#### PROMPT
For each line of the listing, output an exact copy.

#### DATA FOR THE TASK
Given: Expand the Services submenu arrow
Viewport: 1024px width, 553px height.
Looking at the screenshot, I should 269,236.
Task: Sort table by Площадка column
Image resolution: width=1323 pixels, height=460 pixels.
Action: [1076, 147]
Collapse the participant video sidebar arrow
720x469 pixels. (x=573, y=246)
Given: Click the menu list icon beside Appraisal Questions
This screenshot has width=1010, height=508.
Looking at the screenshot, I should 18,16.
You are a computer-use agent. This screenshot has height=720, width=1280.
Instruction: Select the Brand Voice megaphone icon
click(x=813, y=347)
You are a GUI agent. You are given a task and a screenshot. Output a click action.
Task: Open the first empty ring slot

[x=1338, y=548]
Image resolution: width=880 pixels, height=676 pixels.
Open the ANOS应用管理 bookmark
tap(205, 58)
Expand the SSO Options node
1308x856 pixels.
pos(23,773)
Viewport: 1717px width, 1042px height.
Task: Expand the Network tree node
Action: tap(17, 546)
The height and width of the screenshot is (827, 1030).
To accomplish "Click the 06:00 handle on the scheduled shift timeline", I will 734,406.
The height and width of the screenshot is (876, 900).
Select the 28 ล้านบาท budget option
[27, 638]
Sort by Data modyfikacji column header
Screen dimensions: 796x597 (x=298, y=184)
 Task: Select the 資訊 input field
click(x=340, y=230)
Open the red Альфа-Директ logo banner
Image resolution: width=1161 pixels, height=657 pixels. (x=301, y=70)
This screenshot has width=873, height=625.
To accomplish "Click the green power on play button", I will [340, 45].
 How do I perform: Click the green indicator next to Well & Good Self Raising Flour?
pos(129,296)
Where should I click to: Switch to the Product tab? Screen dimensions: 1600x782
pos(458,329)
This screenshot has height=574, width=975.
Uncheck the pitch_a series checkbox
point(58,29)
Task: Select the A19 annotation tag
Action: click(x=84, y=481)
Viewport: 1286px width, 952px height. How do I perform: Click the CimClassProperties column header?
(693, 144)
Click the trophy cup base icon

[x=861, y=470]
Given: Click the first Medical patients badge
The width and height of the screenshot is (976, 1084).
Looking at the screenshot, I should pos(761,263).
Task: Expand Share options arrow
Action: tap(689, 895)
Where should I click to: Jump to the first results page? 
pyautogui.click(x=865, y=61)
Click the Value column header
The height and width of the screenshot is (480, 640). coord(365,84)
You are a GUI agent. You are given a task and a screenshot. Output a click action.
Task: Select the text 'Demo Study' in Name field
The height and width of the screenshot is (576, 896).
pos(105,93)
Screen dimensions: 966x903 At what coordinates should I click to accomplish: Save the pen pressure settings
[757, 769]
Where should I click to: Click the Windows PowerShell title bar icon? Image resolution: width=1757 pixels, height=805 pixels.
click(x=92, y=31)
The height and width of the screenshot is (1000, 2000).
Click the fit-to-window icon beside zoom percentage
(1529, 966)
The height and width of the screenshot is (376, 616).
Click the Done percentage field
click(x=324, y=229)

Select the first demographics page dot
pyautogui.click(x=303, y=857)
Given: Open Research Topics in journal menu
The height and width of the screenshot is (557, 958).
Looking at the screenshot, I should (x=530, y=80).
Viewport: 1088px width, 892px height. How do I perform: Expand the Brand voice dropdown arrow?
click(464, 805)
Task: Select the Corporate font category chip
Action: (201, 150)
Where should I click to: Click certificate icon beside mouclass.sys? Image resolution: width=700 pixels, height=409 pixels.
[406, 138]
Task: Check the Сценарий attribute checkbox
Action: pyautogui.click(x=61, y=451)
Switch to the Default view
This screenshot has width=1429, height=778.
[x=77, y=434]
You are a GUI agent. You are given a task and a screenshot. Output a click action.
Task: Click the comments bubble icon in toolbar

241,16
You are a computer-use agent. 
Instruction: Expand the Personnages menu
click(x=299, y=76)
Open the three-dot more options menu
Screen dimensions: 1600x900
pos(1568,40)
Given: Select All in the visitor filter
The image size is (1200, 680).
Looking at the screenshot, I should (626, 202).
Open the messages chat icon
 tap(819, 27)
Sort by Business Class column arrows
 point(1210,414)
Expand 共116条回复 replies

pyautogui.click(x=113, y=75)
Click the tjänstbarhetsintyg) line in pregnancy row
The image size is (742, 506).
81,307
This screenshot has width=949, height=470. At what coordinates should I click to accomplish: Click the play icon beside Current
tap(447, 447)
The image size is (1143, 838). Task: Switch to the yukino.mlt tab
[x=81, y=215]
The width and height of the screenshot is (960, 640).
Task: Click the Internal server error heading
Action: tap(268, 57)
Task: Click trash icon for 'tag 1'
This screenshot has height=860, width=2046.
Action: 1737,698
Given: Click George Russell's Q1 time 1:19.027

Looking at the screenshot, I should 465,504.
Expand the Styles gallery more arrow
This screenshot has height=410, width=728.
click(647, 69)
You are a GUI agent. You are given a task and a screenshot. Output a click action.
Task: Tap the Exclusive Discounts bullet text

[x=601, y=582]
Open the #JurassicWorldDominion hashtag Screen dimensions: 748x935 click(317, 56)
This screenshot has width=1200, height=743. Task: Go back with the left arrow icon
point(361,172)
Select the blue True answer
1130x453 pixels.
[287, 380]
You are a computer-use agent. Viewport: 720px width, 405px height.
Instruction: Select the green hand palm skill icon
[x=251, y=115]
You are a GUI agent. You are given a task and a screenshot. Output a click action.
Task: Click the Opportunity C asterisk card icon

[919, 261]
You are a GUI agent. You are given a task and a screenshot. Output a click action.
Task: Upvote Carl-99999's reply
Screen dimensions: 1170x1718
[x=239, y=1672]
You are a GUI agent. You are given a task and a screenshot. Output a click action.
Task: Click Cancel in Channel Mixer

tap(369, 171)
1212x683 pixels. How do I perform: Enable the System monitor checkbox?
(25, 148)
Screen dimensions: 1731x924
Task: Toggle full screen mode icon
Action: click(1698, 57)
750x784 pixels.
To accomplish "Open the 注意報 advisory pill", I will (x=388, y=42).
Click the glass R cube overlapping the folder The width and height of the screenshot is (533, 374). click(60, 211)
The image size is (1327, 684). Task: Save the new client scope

#### EXERCISE OUTPUT
Given: Expand the Services submenu arrow
Viewport: 1024px width, 553px height.
Looking at the screenshot, I should 269,236.
Task: Sort table by Площадка column
Image resolution: width=1323 pixels, height=460 pixels.
Action: [1076, 147]
Collapse the participant video sidebar arrow
720x469 pixels. (x=573, y=246)
Given: Click the menu list icon beside Appraisal Questions
This screenshot has width=1010, height=508.
Looking at the screenshot, I should 18,16.
You are a computer-use agent. This screenshot has height=720, width=1280.
Instruction: Select the Brand Voice megaphone icon
click(x=813, y=347)
You are a GUI agent. You are given a task and a screenshot. Output a click action.
Task: Open the first empty ring slot

[x=1338, y=548]
Image resolution: width=880 pixels, height=676 pixels.
Open the ANOS应用管理 bookmark
tap(205, 58)
Expand the SSO Options node
1308x856 pixels.
pos(23,773)
Viewport: 1717px width, 1042px height.
Task: Expand the Network tree node
Action: tap(17, 546)
The height and width of the screenshot is (827, 1030).
To accomplish "Click the 06:00 handle on the scheduled shift timeline", I will 734,406.
The height and width of the screenshot is (876, 900).
Select the 28 ล้านบาท budget option
[27, 638]
Sort by Data modyfikacji column header
Screen dimensions: 796x597 (x=298, y=184)
 Task: Select the 資訊 input field
click(x=340, y=230)
Open the red Альфа-Директ logo banner
Image resolution: width=1161 pixels, height=657 pixels. (x=301, y=70)
This screenshot has width=873, height=625.
To accomplish "Click the green power on play button", I will [340, 45].
 How do I perform: Click the green indicator next to Well & Good Self Raising Flour?
pos(129,296)
Where should I click to: Switch to the Product tab? Screen dimensions: 1600x782
pos(458,329)
This screenshot has height=574, width=975.
Uncheck the pitch_a series checkbox
point(58,29)
Task: Select the A19 annotation tag
Action: click(x=84, y=481)
Viewport: 1286px width, 952px height. How do I perform: Click the CimClassProperties column header?
(693, 144)
Click the trophy cup base icon

[x=861, y=470]
Given: Click the first Medical patients badge
The width and height of the screenshot is (976, 1084).
Looking at the screenshot, I should pos(761,263).
Task: Expand Share options arrow
Action: tap(689, 895)
Where should I click to: Jump to the first results page? 
pyautogui.click(x=865, y=61)
Click the Value column header
The height and width of the screenshot is (480, 640). coord(365,84)
You are a GUI agent. You are given a task and a screenshot. Output a click action.
Task: Select the text 'Demo Study' in Name field
The height and width of the screenshot is (576, 896).
pos(105,93)
Screen dimensions: 966x903 At what coordinates should I click to accomplish: Save the pen pressure settings
[757, 769]
Where should I click to: Click the Windows PowerShell title bar icon? Image resolution: width=1757 pixels, height=805 pixels.
click(x=92, y=31)
The height and width of the screenshot is (1000, 2000).
Click the fit-to-window icon beside zoom percentage
(1529, 966)
The height and width of the screenshot is (376, 616).
Click the Done percentage field
click(x=324, y=229)

Select the first demographics page dot
pyautogui.click(x=303, y=857)
Given: Open Research Topics in journal menu
The height and width of the screenshot is (557, 958).
Looking at the screenshot, I should (x=530, y=80).
Viewport: 1088px width, 892px height. How do I perform: Expand the Brand voice dropdown arrow?
click(464, 805)
Task: Select the Corporate font category chip
Action: (201, 150)
Where should I click to: Click certificate icon beside mouclass.sys? Image resolution: width=700 pixels, height=409 pixels.
[406, 138]
Task: Check the Сценарий attribute checkbox
Action: pyautogui.click(x=61, y=451)
Switch to the Default view
This screenshot has width=1429, height=778.
[x=77, y=434]
You are a GUI agent. You are given a task and a screenshot. Output a click action.
Task: Click the comments bubble icon in toolbar

241,16
You are a computer-use agent. 
Instruction: Expand the Personnages menu
click(x=299, y=76)
Open the three-dot more options menu
Screen dimensions: 1600x900
pos(1568,40)
Given: Select All in the visitor filter
The image size is (1200, 680).
Looking at the screenshot, I should (626, 202).
Open the messages chat icon
 tap(819, 27)
Sort by Business Class column arrows
 point(1210,414)
Expand 共116条回复 replies

pyautogui.click(x=113, y=75)
Click the tjänstbarhetsintyg) line in pregnancy row
The image size is (742, 506).
81,307
This screenshot has width=949, height=470. At what coordinates should I click to accomplish: Click the play icon beside Current
tap(447, 447)
The image size is (1143, 838). Task: Switch to the yukino.mlt tab
[x=81, y=215]
The width and height of the screenshot is (960, 640).
Task: Click the Internal server error heading
Action: tap(268, 57)
Task: Click trash icon for 'tag 1'
This screenshot has height=860, width=2046.
Action: 1737,698
Given: Click George Russell's Q1 time 1:19.027

Looking at the screenshot, I should 465,504.
Expand the Styles gallery more arrow
This screenshot has height=410, width=728.
click(647, 69)
You are a GUI agent. You are given a task and a screenshot. Output a click action.
Task: Tap the Exclusive Discounts bullet text

[x=601, y=582]
Open the #JurassicWorldDominion hashtag Screen dimensions: 748x935 click(317, 56)
This screenshot has width=1200, height=743. Task: Go back with the left arrow icon
point(361,172)
Select the blue True answer
1130x453 pixels.
[287, 380]
You are a computer-use agent. Viewport: 720px width, 405px height.
Instruction: Select the green hand palm skill icon
[x=251, y=115]
You are a GUI agent. You are given a task and a screenshot. Output a click action.
Task: Click the Opportunity C asterisk card icon

[919, 261]
You are a GUI agent. You are given a task and a screenshot. Output a click action.
Task: Upvote Carl-99999's reply
Screen dimensions: 1170x1718
[x=239, y=1672]
You are a GUI agent. You are given a task and a screenshot. Output a click action.
Task: Click Cancel in Channel Mixer

tap(369, 171)
1212x683 pixels. How do I perform: Enable the System monitor checkbox?
(25, 148)
Screen dimensions: 1731x924
Task: Toggle full screen mode icon
Action: click(1698, 57)
750x784 pixels.
To accomplish "Open the 注意報 advisory pill", I will (x=388, y=42).
Click the glass R cube overlapping the folder The width and height of the screenshot is (533, 374). click(60, 211)
The image size is (1327, 684). Task: Save the new client scope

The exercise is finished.